Excerpts from a dataset
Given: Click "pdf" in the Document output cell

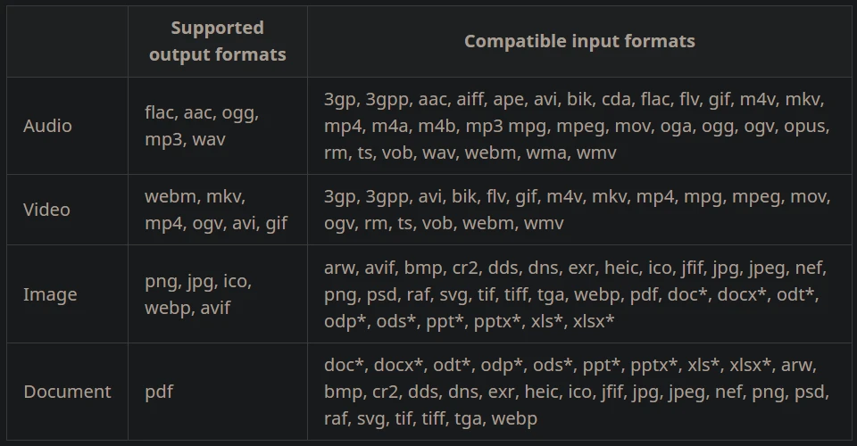Looking at the screenshot, I should (x=157, y=392).
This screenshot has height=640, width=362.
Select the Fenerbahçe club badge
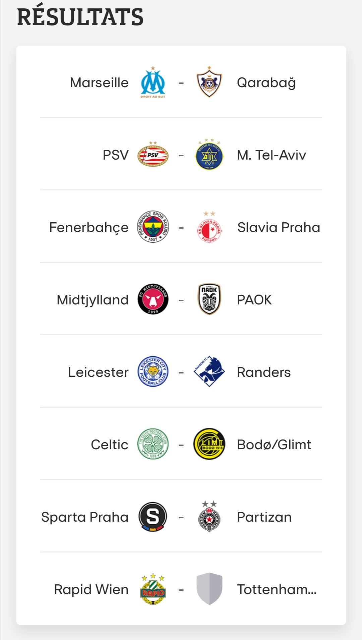tap(153, 227)
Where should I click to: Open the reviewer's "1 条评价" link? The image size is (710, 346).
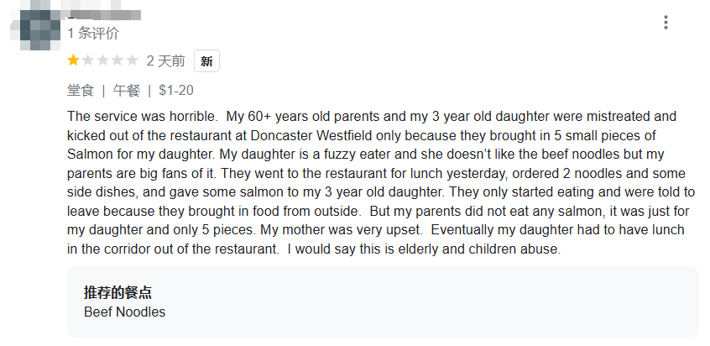93,34
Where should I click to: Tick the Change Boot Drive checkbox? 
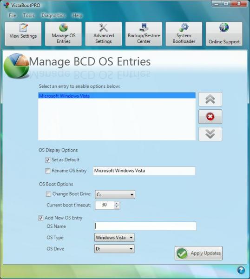tap(48, 194)
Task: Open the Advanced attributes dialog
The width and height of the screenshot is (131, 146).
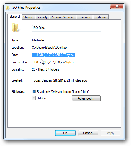Action: tap(86, 98)
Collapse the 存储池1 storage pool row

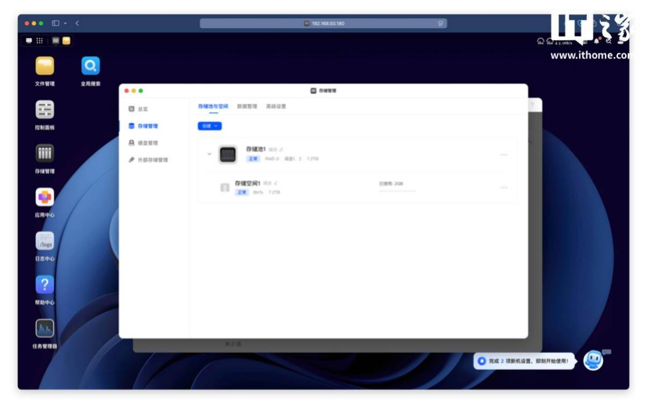point(210,154)
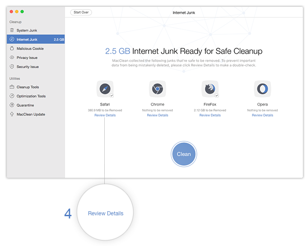The width and height of the screenshot is (307, 246).
Task: Uncheck the Safari junk checkbox
Action: [x=112, y=96]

## Work to complete
The records are to be retyped in full and exactly, with no image carried over.

## Answer box
Given: Click "pdf" in the Document output cell

Looking at the screenshot, I should (x=157, y=392).
This screenshot has height=640, width=362.
Select the Fenerbahçe club badge
tap(153, 227)
Where should I click to: Open the reviewer's "1 条评价" link? The image size is (710, 346).
93,34
Where should I click to: Tick the Change Boot Drive checkbox? 
tap(48, 194)
Task: Open the Advanced attributes dialog
The width and height of the screenshot is (131, 146).
Action: tap(86, 98)
Collapse the 存储池1 storage pool row

point(210,154)
The width and height of the screenshot is (307, 246).
Task: Uncheck the Safari junk checkbox
Action: [x=112, y=96]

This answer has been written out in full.